Table 3.

Troubleshooting guide for neurotoxicity evaluation induced by nanomaterials.

Problem	Possible Cause	Solution
No or few eggs collected after sucrose gradient centrifugation (Basic Protocol 1).	Insufficient release of eggs	Extend the bleaching treatment for 3 more minutes
	The nematodes were at the wrong stage.	“Chunk” plates a day later, in addition to day 1 (Step 1, BP1).
The total number of nematodes (both alive and dead) on the plate is lower than that two days ago (Basic Protocol 2).	Nematodes were dried up in the inner wall of the NGM plate.	Check the inner wall of the NGM Petri dish. Maintain proper humidity conditions.
Locomotion behavior data has a large standard deviation (Basic Protocol 3).	There might be one or two “outliers” in the data pool.	When observing the nematodes, leave out the nematodes moving aberrantly fast or slow (e.g. > 2 fold or < 0.5 fold than the average speed in the same exposure group).
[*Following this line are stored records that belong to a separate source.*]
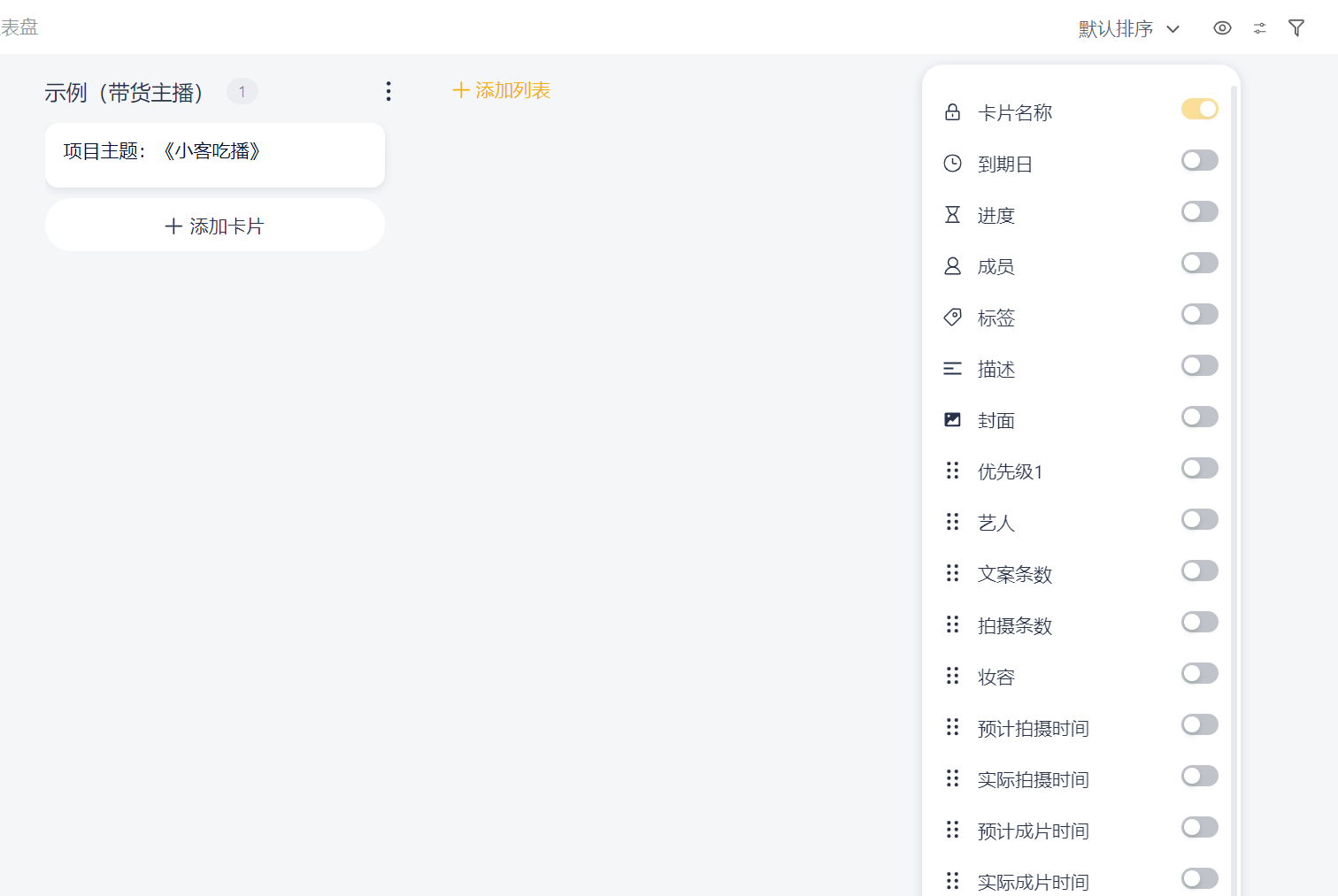The height and width of the screenshot is (896, 1338).
Task: Open the three-dot menu of the 示例 list
Action: click(388, 91)
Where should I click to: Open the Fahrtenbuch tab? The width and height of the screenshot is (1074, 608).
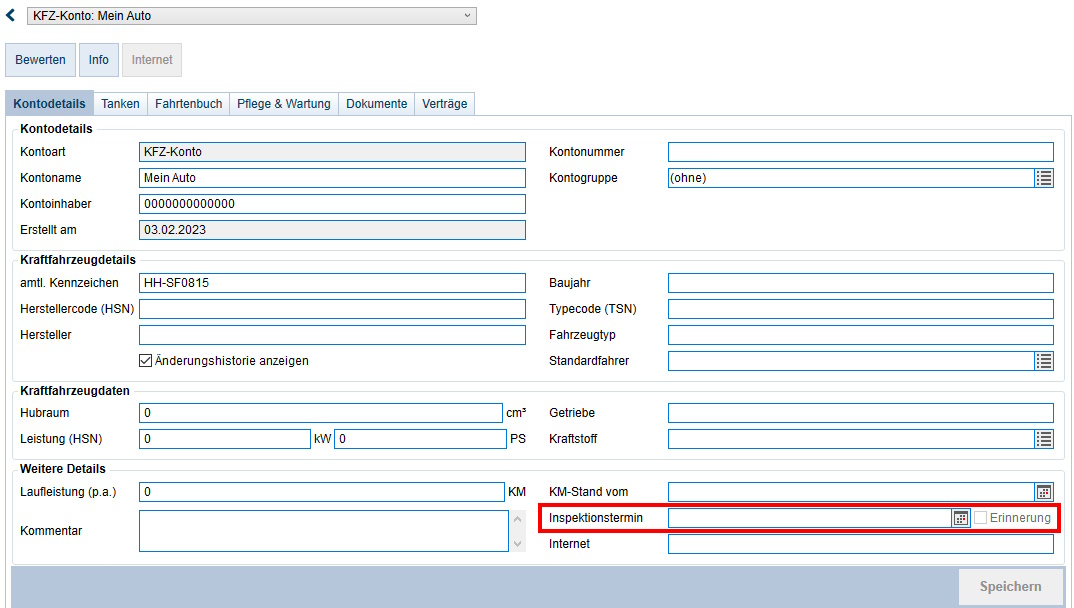(188, 103)
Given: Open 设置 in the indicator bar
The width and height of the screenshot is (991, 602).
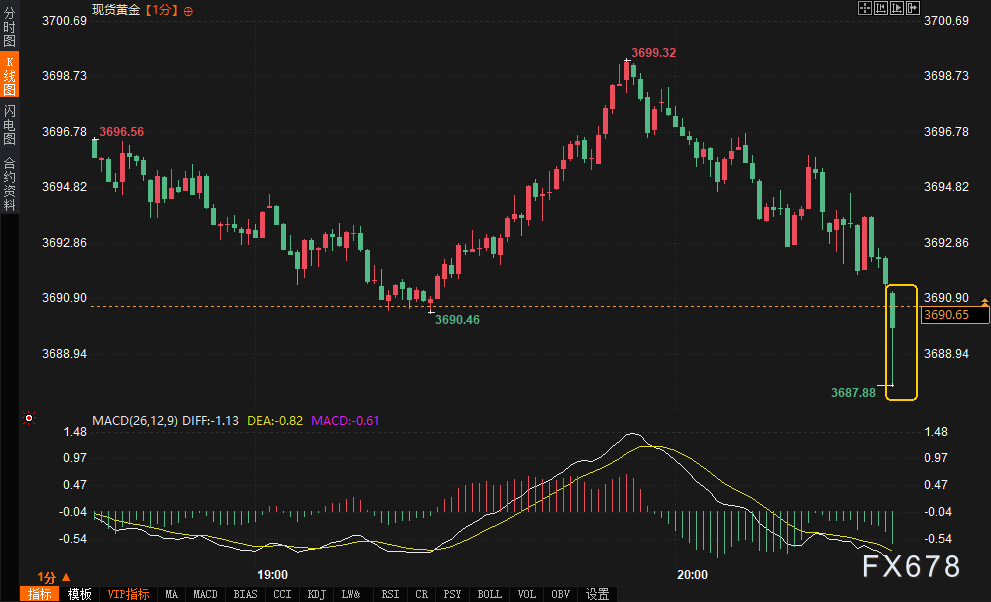Looking at the screenshot, I should (x=597, y=594).
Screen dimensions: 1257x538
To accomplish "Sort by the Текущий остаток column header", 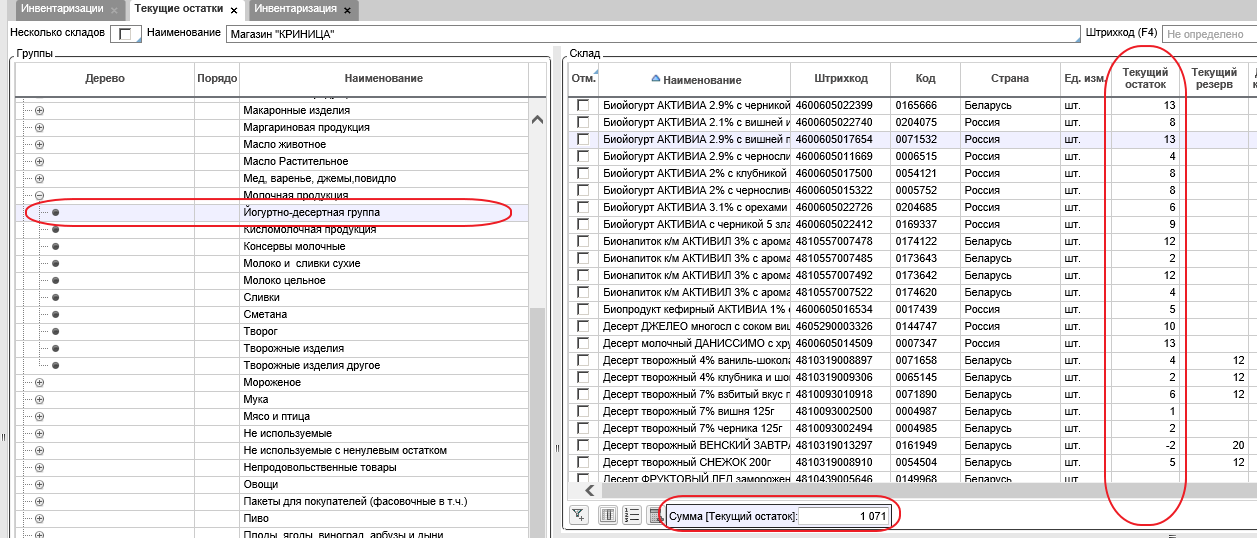I will tap(1145, 79).
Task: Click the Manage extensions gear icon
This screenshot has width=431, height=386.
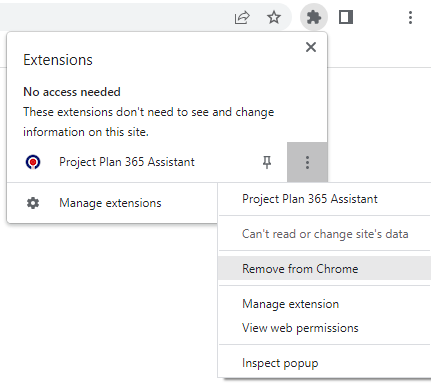Action: 33,203
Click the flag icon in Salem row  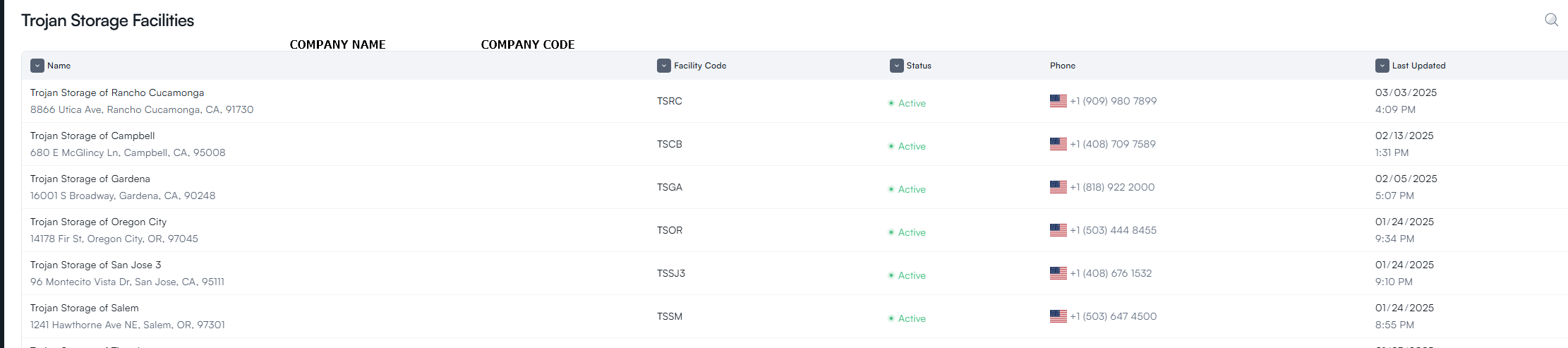click(x=1058, y=316)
	The sample number is too low.	Increase sample number.
No difference in GFP/RFP signals between groups (Basic Protocol 4).	Dose too low/ exposure time too short	Adjust exposure conditions: extend exposure duration and/or incubate with nanomaterials at higher doses
	Signal below or above the detection limit of the plate reader.	Adjust the number of nematodes in each well until the fluorescent signals of 100, 500, 1000 and 5000 worms are linear.
	Autofluorescence from nanomaterials interferes with the signal.	Check the negative control wells from BP4 step 2 and see whether fluorescent signal is detectable in the serial dilution of nanomaterials.
	The nanomaterial tested at the specific dose induces ROS but does not activate skn-1-dependent pathways.	Examine with other assays, such as H2DCFHDA fluorescent probe (Yoon, Lee, & Cha, 2018; Zheng, Chen, et al., 2020), to verify whether oxidative stress is induced by the nanomaterial.